Leonardo DiCaprio sofre menos em “Titanic”, em que morre de frio num mar gelado após um naufrágio, que em “O Regresso”. Sofre menos em “O Homem da Máscara de Ferro”, em que passa anos preso com uma máscara na cara a mando de seu próprio irmão, que em “O Regresso”. Sofre menos em “Romeu + Julieta”, em que se mata ao achar que sua mulher morreu, que em “O Regresso”. DiCaprio quase sempre sofre nos filmes, mas nada se compara a “O Regresso”, que estreia nesta quinta (4). Em mais de duas horas e meia, seu personagem, Hugh Glass é atacado por um urso, abandonado pelos companheiros, quase morre sufocado, afogado, esfaqueado, alvejado por flechas e a lista só cresce.
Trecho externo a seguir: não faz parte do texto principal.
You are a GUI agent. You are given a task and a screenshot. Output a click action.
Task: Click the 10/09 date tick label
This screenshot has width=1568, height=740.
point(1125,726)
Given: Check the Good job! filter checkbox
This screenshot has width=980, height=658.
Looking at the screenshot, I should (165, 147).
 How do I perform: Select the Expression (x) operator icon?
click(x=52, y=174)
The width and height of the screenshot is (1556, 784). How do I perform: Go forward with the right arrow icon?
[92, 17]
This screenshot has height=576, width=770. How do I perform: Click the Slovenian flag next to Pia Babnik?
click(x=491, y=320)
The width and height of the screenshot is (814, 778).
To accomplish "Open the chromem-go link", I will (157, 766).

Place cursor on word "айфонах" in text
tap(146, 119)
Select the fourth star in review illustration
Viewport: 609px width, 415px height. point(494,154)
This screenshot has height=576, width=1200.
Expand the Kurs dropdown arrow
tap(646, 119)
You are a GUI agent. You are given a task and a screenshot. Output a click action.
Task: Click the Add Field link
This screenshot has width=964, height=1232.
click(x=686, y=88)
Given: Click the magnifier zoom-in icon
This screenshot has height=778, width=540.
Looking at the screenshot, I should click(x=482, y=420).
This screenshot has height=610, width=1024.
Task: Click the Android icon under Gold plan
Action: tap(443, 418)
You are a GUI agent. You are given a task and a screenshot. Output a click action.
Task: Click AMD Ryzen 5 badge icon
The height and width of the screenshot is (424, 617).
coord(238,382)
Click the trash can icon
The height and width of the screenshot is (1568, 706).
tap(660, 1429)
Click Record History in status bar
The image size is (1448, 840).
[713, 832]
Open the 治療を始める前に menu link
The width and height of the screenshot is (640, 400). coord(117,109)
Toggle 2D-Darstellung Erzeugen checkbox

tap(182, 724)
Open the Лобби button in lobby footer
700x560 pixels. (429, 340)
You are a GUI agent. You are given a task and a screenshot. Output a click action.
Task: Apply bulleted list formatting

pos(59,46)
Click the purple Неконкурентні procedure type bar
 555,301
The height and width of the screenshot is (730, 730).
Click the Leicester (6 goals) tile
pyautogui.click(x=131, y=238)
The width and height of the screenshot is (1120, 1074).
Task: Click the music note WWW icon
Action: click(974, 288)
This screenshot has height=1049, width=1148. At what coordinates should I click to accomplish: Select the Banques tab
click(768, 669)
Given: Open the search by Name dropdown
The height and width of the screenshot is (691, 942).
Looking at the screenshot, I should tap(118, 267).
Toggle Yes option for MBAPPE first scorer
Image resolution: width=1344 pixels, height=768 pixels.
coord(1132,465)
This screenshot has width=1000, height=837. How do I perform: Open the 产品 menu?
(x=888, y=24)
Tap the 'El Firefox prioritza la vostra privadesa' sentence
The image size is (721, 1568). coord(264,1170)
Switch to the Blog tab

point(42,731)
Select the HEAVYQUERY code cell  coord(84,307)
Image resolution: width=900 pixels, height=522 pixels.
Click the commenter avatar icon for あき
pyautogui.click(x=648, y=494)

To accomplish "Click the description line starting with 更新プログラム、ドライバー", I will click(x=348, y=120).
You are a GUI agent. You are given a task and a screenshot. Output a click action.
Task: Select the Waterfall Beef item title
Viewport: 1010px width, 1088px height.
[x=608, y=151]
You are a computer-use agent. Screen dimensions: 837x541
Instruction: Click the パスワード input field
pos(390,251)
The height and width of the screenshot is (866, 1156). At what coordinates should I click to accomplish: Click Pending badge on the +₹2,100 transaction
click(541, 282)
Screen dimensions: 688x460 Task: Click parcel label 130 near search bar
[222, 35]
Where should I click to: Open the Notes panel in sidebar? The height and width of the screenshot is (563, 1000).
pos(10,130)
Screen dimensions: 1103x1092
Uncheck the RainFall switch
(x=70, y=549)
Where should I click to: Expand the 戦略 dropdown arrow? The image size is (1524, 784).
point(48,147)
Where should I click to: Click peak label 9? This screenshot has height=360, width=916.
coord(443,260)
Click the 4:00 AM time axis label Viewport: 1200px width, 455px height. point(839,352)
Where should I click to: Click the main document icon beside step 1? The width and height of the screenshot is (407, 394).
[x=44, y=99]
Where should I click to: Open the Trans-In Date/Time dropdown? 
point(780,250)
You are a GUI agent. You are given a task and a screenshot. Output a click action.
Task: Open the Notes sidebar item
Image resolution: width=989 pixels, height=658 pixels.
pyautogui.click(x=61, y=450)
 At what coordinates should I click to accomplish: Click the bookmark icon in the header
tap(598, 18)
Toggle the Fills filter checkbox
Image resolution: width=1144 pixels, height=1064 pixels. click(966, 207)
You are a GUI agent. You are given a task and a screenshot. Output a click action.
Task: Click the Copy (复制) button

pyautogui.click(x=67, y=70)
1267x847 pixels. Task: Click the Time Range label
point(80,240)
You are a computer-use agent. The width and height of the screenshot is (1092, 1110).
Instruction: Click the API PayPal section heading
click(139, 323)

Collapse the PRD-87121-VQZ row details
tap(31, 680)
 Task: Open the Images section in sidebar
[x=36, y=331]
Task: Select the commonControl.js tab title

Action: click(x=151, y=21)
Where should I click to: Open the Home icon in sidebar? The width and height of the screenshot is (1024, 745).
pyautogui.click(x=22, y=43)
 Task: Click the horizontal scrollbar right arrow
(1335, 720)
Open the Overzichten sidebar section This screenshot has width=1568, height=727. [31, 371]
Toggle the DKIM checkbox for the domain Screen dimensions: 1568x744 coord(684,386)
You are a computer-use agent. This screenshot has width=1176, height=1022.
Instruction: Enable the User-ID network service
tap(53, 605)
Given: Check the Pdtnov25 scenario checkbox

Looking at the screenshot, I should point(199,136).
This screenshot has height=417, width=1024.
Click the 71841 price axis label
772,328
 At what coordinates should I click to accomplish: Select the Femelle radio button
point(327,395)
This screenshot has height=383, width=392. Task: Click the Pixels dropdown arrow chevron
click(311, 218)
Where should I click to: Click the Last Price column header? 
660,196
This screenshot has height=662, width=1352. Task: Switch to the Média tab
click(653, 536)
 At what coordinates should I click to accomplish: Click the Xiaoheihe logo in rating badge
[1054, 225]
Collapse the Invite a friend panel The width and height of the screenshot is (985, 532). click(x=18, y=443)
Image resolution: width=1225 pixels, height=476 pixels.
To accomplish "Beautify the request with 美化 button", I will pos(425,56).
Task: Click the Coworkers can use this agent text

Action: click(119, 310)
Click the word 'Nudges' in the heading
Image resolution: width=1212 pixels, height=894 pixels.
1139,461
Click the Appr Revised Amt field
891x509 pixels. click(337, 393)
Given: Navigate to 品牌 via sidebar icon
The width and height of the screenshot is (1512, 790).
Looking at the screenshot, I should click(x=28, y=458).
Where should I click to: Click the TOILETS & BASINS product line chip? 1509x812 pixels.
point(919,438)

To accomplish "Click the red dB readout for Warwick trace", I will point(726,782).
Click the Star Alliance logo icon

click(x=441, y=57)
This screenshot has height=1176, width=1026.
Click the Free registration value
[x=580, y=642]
Fica difícil saber o quanto do que se vê é atuação e o quanto é sofrimento real — o ator disse em entrevistas que realmente comeu fígado cru de bisão, dormiu em carcaças de animal, entrou em rios congelados e quase teve hipotermia mais de uma vez. Com meia dúzia de falas no filme todo, DiCaprio não demonstra tantas nuances quanto em outros trabalhos. Hugh Glass não tem o charme de Jack, de “Titanic”, ou o humor de Jordan Belfort, de “O Lobo de Wall Street”. É só dor e sofrimento, dor e sofrimento. Como o Oscar tende a recompensar os atores por esforço e comprometimento, DiCaprio finalmente deve levar o prêmio e acabar com as piadas, apesar de ter tido outras performances mais, digamos, interessantes no passado.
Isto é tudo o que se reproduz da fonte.